Reading text:

# # # #

<center><b><font size=6>Machine Learning for Networking <b><center>
<center><b><font size=6>Lab 10 <b><center>
<center><b><font size=6>   Neural networks <b><center>

## LAB objective: define and train neural network models using Pytorch

**Pytorch** is one of the most popular Python library for deep learning tasks and it is highly configurable. In this lab, you will learn how to define a feedforward neural network for supervised problems.

Useful link: <a href="https://pytorch.org/docs/stable/index.html">documentation</a>, <a href="https://pytorch.org/tutorials/beginner/basics/intro.html">basics</a>, <a href="https://pytorch.org/tutorials/beginner/pytorch_with_examples.html">examples</a>.

In [None]:
# To install pytorch. Then restart kernel. 
# WARNING: it takes around 5 minutes

!python -m pip install torch
!python -m pip install torchvision

In [None]:
# import needed python libraries
import matplotlib.pyplot as plt
import seaborn as sns
import pandas as pd
import numpy as np
import random 
from sklearn.preprocessing import StandardScaler
from sklearn.model_selection import train_test_split

import torch
from torch import nn
import torch.nn.functional as F
from torchvision.datasets import MNIST
from torchvision import transforms

## 1. Tutorial - Neural networks for classifying hand-written digits
We will use the MNIST dataset, which is a well-known image dataset for studying neural networks.
It contains 70000 images (28x28 greyscale) of hand-written digit numbers from 0 to 9, and you need to define and train a neural network hypothesis to classify the image to the corresponding number.

In [None]:
# load data and split into train, validation and test
# the snippet here is customized for MNIST dataset, you don't have to know how it works exactly

transform = transforms.Compose([
    transforms.ToTensor(),
    transforms.Normalize((0.1307,), (0.3081,)) # mean and stardard deviation, already computed for MNIST dataset
])

dataset = MNIST('data/train', train=True, download=True, transform=transform)
dataset_test = MNIST('data/test', train=False, download=True, transform=transform)

# # # #

Material:

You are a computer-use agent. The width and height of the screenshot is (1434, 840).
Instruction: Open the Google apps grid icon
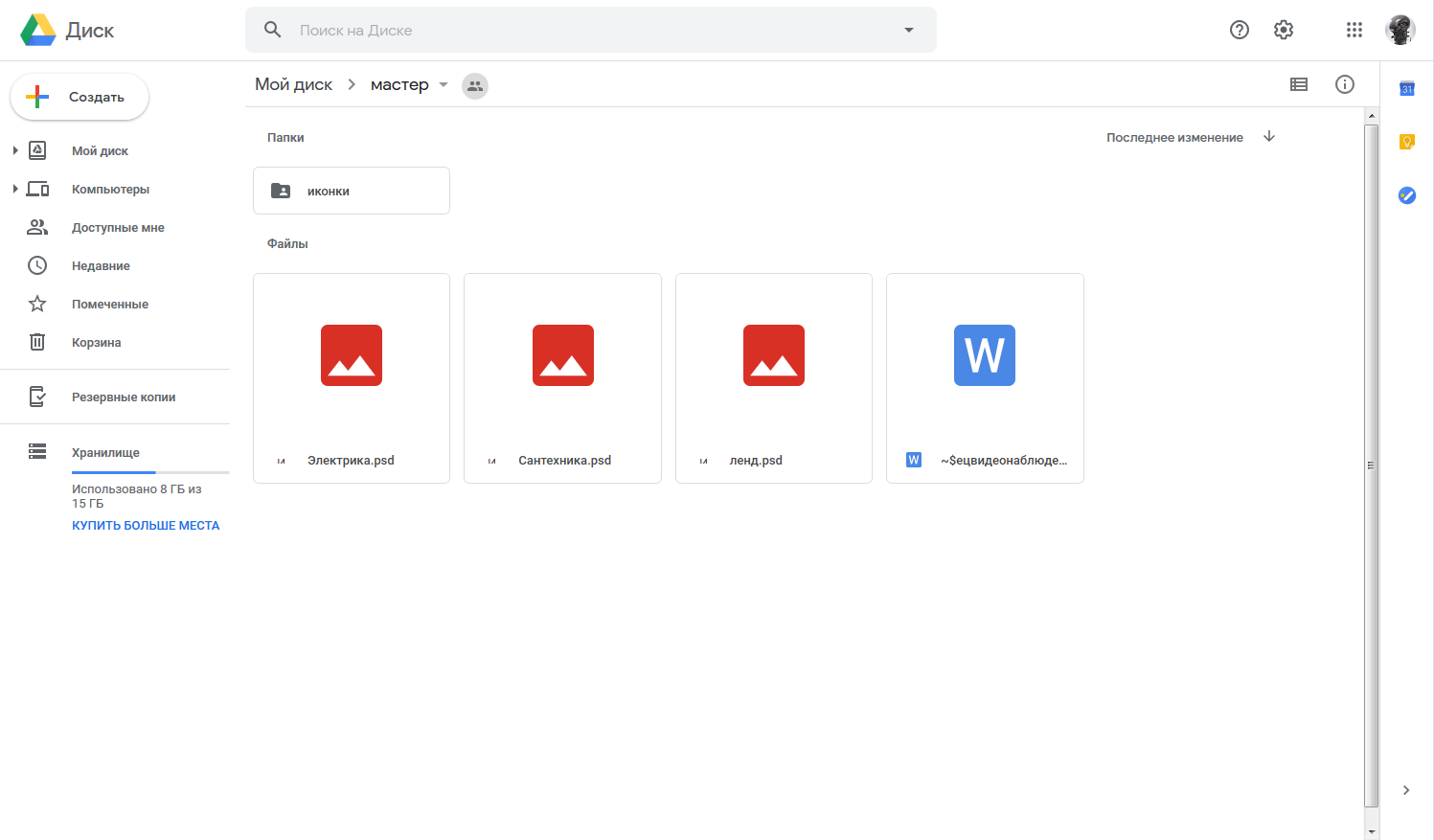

# # # #

Please explain, in one to three sentences, why the neural networks lab uses the MNIST dataset. Rely on the neural networks lab alone.

Exercise output: The lab uses MNIST because it is a well-known image dataset for studying neural networks. It holds 70000 greyscale 28x28 images of hand-written digits from 0 to 9, and the network is trained to classify each image as its number.